Data for processing Start Marker

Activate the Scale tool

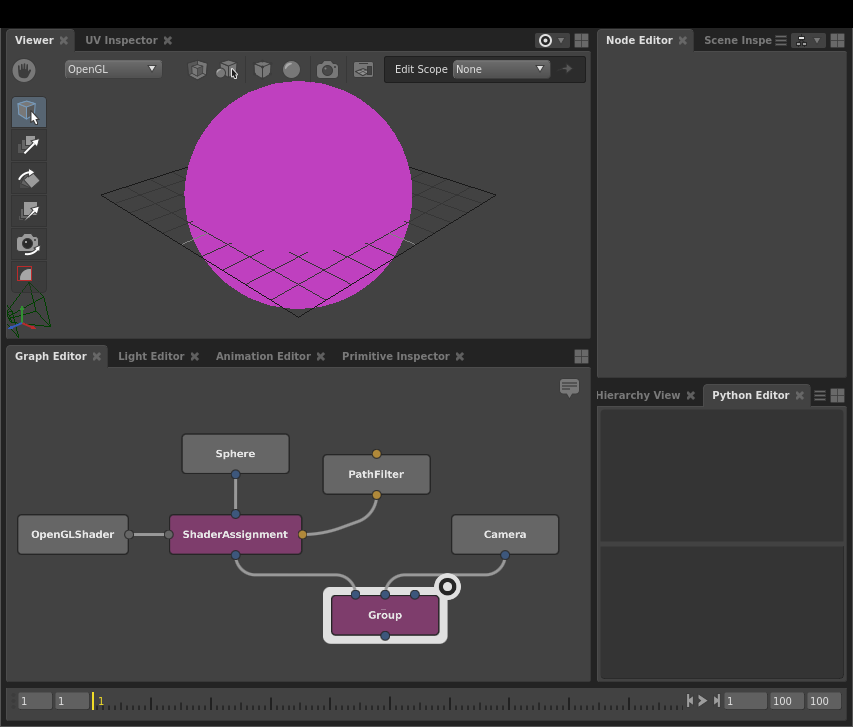(28, 211)
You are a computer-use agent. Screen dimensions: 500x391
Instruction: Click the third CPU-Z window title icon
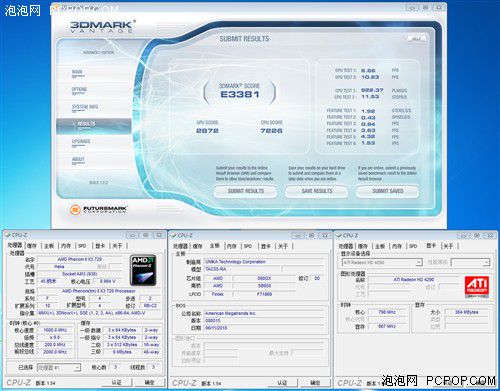[x=338, y=235]
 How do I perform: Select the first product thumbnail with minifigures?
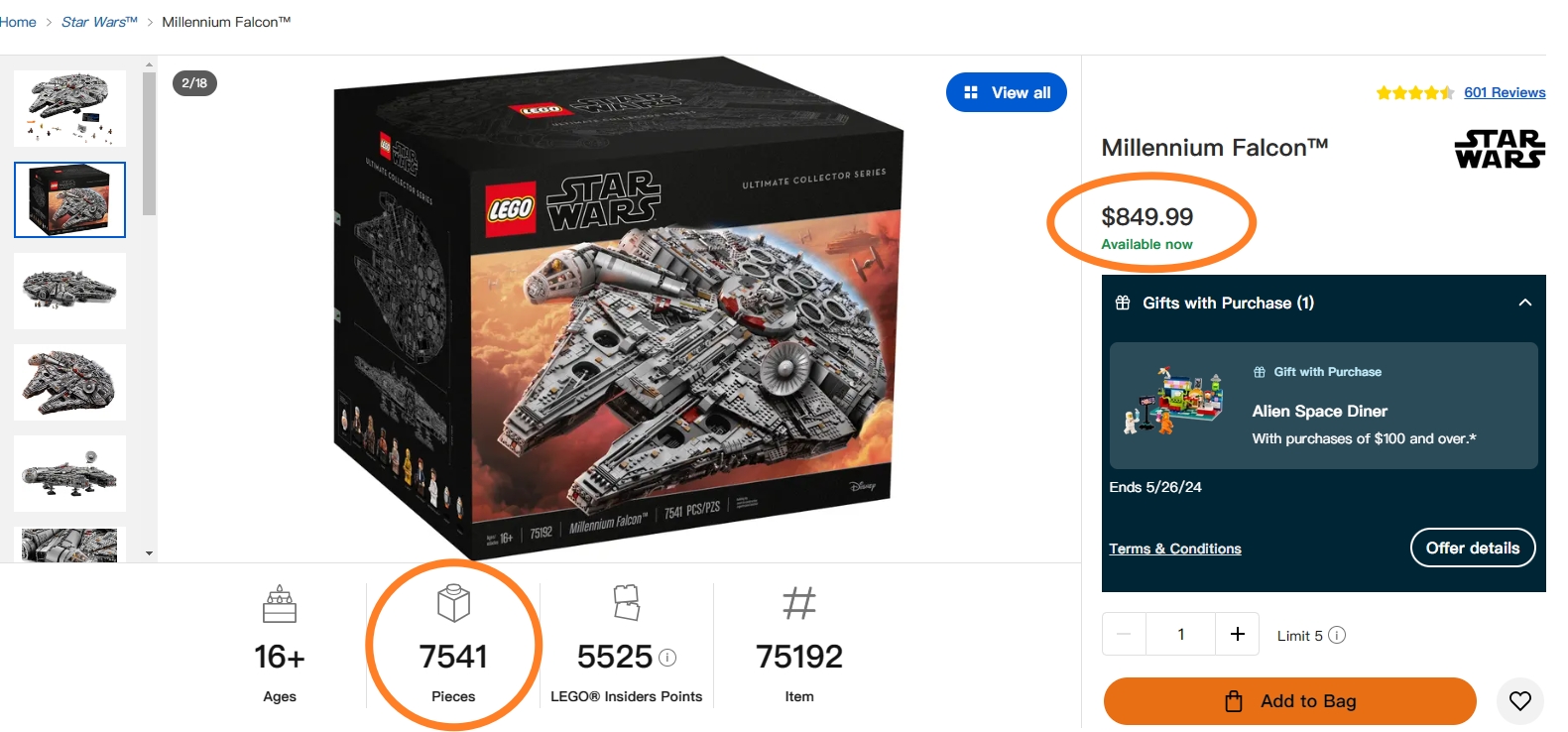tap(69, 108)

Data for processing End Marker

=== Activity ===
Repeat the lines above precisely and skip every picture.

=== Response area ===
Activate the Scale tool

(28, 211)
You are a computer-use agent. Screen dimensions: 500x391
Instruction: Click the third CPU-Z window title icon
[x=338, y=235]
 How do I perform: Select the first product thumbnail with minifigures?
tap(69, 108)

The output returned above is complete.